A balancing act between hemispheres and cultures, cults and some unbelievable characters.
A good first effort!
Read by Dundas Readers
The Spy and the Traitor by Ben MacIntyre
The Spy and the Traitor is a true story about a Russian double agent, Oleg Gordievsky, who worked successfully against the KGB in the 1970s and 1980s.
Oleg was born into a staunch KGB family and was following in his family footsteps when he was approached by MI6 to spy for them against the Russians. Oleg had experienced the effect of the KGB on his family, the KGB as an organisation, the building of the Berlin Wall and the Prague Spring, and had begun to question his allegiance.
This is a fascinating exploration into life in Russia, the workings of the KGB, MI6 and the CIA. His handling and eventual escape from Russia leave the readers on the edge of their seats. The information he provided on the KGB mindset for the UK and USA influenced world politics and policy. He opened the west to the inner workings of Russians, their paranoia and weaknesses.
His duplicity and defection eventually cost him all he loved. It was a high price to pay but hopefully, his sacrifice helped create a better world.
Read by MJ Readers
The Railwayman’s wife – Ashely Hay
This novel by Australian writer, Ashley Hay, is set in the beautiful little seaside town of Thirroul just after the second world war. The main character Ani Lachlan lives with her beloved husband Mac, a Scotsman, and her ten year old daughter Isabel. Their happy and settled existence is shattered when Mac is killed in a shunting accident at work. Ani’s grief is profound but she must provide a stable home for Isabel and when offered a job at the Thirroul library she takes it. The job, the love for her daughter and the beauty and peace of her seaside home, help her reintegrate into the community as a widow.

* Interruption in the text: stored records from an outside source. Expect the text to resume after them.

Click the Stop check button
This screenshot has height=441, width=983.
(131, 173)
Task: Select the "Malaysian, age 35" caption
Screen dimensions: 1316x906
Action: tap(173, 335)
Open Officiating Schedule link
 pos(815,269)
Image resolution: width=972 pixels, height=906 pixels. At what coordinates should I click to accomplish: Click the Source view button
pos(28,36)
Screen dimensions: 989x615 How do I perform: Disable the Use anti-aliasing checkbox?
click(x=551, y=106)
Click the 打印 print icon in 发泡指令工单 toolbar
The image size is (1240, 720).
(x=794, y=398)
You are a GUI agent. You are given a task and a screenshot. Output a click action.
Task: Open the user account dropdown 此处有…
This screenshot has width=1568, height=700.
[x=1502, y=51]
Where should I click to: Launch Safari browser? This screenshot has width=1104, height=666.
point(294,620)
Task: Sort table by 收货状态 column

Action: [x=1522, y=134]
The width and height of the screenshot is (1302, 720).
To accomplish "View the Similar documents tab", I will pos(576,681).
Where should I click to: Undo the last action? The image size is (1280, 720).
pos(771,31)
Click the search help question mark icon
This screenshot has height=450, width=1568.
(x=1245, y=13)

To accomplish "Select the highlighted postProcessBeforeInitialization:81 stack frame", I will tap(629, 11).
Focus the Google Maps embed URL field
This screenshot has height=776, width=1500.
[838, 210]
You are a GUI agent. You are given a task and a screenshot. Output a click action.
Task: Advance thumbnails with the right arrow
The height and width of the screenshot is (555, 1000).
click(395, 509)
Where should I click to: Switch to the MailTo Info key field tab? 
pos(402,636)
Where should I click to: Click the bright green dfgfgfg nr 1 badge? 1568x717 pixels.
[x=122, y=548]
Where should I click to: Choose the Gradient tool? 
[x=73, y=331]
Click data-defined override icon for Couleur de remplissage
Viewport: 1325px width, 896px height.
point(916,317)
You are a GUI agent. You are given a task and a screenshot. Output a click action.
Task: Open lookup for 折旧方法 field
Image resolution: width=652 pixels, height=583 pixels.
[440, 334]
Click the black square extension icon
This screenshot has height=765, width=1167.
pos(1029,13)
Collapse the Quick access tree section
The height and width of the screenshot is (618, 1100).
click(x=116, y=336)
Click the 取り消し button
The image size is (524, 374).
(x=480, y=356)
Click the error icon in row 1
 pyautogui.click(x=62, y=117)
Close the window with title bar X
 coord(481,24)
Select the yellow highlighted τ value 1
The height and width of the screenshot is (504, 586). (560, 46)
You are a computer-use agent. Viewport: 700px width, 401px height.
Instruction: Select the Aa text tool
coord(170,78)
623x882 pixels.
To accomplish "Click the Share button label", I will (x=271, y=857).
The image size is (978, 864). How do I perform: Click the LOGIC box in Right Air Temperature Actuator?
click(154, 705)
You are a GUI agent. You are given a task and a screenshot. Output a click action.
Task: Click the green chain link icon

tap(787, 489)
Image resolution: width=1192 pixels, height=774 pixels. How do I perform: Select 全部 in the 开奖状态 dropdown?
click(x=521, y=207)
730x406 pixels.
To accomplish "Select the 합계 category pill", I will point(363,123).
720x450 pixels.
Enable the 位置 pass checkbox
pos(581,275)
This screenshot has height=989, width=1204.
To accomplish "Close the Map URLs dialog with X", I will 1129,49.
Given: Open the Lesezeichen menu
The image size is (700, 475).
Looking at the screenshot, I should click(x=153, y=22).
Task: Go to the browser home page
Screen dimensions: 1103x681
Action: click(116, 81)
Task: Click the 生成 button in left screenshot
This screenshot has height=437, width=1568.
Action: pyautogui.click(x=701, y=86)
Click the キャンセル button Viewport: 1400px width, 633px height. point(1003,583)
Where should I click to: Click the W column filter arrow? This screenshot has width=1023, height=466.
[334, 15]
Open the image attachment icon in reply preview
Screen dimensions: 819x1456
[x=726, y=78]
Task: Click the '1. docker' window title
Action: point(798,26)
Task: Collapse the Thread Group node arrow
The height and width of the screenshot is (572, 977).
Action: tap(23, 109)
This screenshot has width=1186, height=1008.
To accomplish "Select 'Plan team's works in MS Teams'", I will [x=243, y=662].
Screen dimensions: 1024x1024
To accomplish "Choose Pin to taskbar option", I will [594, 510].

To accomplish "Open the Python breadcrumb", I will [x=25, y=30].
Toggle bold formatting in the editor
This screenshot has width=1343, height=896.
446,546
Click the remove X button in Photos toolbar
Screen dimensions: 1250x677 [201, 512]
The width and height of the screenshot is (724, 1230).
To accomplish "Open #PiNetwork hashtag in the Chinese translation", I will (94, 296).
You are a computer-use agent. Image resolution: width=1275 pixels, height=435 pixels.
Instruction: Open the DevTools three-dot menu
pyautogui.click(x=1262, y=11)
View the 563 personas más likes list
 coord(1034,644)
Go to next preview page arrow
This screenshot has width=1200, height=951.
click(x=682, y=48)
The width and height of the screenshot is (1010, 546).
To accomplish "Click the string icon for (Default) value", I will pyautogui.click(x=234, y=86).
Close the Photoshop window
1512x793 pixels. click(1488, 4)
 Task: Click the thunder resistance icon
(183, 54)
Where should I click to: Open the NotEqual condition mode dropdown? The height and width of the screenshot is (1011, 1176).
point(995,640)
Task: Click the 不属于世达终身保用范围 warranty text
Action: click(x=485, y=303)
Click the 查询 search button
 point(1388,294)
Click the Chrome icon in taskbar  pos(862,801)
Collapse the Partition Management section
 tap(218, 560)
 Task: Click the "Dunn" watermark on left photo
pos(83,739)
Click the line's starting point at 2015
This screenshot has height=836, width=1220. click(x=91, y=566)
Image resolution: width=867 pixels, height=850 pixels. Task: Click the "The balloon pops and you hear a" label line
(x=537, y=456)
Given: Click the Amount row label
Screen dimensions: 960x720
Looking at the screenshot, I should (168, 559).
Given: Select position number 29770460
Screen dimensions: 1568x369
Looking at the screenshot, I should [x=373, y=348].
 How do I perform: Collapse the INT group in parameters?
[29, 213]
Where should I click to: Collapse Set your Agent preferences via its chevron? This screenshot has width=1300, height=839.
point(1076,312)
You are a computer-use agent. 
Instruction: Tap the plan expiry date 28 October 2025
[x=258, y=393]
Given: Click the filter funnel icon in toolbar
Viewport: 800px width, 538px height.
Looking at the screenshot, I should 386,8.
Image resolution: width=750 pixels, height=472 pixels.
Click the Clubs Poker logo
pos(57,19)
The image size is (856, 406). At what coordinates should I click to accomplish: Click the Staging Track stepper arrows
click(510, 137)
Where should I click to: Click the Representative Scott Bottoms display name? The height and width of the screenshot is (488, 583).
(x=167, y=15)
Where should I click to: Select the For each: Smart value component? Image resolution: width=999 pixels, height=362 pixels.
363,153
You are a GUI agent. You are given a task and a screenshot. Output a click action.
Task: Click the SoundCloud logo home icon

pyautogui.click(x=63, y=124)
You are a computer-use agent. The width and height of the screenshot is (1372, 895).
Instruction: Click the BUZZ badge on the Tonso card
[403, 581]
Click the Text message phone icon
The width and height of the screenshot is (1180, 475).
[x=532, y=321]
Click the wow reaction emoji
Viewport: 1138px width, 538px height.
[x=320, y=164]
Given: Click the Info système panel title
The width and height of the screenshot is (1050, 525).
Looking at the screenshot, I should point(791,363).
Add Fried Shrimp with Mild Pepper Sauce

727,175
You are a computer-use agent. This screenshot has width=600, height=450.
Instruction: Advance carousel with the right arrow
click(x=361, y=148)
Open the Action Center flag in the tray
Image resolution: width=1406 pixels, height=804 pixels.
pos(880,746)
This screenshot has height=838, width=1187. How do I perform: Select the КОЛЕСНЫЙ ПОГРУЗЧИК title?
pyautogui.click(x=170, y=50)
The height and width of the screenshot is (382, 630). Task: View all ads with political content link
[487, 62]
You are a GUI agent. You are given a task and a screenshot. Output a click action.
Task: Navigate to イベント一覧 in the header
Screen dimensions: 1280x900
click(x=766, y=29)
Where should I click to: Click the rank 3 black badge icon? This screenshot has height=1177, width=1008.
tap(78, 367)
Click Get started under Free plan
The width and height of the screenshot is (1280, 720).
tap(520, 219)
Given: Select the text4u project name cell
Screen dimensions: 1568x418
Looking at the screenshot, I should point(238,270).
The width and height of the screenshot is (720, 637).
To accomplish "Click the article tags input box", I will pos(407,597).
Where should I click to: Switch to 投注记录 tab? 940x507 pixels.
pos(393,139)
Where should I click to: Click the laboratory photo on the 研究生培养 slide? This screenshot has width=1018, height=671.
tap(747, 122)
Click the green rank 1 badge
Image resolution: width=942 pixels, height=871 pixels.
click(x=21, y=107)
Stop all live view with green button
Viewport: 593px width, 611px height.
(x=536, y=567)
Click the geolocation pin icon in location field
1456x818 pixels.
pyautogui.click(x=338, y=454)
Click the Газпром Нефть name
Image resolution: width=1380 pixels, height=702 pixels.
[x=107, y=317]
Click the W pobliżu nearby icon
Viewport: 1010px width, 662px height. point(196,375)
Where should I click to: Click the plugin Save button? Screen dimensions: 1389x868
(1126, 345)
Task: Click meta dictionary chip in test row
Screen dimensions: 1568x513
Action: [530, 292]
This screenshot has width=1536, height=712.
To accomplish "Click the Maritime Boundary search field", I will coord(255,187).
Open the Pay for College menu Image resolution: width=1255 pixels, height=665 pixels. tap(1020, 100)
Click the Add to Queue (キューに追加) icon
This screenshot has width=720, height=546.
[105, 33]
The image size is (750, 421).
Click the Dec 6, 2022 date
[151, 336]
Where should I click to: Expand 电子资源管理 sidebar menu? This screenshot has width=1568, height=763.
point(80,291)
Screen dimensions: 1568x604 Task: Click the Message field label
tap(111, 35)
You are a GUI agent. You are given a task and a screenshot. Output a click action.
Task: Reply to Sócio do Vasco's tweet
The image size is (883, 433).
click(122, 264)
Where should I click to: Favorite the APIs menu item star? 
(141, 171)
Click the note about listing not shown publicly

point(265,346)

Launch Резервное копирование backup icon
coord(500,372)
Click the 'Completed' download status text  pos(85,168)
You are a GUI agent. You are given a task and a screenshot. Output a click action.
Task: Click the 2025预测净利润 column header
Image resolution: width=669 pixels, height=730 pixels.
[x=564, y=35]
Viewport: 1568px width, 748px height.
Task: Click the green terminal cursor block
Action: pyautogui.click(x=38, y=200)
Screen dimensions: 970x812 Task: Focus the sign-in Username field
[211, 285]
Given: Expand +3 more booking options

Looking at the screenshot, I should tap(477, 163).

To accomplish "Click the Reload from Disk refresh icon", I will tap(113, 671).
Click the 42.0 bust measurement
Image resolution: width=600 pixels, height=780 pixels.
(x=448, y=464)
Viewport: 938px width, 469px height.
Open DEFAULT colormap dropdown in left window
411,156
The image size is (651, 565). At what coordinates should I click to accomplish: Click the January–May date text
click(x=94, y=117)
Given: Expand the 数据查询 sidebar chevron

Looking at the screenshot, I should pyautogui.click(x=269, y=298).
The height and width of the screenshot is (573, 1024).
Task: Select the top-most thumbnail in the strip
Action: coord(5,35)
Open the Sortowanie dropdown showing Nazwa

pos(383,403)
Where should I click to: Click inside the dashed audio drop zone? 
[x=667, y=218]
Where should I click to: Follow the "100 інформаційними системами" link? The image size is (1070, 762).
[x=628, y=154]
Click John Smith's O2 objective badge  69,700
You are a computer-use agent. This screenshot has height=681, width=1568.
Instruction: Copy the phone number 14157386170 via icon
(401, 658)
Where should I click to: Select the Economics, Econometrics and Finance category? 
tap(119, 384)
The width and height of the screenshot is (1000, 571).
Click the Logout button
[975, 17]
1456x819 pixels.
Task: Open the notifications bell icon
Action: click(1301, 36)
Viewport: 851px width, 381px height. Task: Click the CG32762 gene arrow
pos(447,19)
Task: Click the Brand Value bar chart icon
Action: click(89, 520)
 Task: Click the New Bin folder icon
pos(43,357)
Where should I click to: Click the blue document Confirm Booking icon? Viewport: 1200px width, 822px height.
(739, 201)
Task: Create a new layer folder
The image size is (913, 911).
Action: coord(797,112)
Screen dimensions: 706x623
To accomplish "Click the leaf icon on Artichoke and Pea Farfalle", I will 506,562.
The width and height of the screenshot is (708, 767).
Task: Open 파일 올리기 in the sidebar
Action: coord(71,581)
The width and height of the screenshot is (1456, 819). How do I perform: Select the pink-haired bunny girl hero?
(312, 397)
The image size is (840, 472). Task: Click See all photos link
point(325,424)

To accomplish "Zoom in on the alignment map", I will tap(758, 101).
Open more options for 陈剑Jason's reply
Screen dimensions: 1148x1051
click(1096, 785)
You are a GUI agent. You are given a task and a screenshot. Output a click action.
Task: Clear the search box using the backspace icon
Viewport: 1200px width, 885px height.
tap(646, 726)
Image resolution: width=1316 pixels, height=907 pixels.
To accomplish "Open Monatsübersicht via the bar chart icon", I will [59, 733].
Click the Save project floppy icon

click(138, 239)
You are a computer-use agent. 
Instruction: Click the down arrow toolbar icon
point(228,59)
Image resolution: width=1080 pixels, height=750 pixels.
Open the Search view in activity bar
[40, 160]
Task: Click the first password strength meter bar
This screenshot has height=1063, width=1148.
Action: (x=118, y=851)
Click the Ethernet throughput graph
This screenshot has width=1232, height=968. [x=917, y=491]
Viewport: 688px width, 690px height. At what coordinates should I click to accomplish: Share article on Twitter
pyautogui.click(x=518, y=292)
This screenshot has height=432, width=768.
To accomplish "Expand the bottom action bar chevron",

Two other characters returning after the war suffer grief of a different kind (called shell shock in veterans at the time). Roy, a quiet retiring man is an ex school teacher and an aspiring poet and his friend Frank is a GP. They are both struggling to come to terms with normal life after the horrors of war. Roy meets Ani in the library and they develop an unspoken fondness for each other fostered through a shared love of writing and reading.
Hay writes with such a light touch evoking grief ad melancholy in her characters while also leaving the reader with a sense of hope. Integral to the power of this haunting story is the sense of place which is where D.H. Lawrence wrote ‘Kangaroo’. Hay grew up in this area and her love for it’s beauty is eloquently expressed.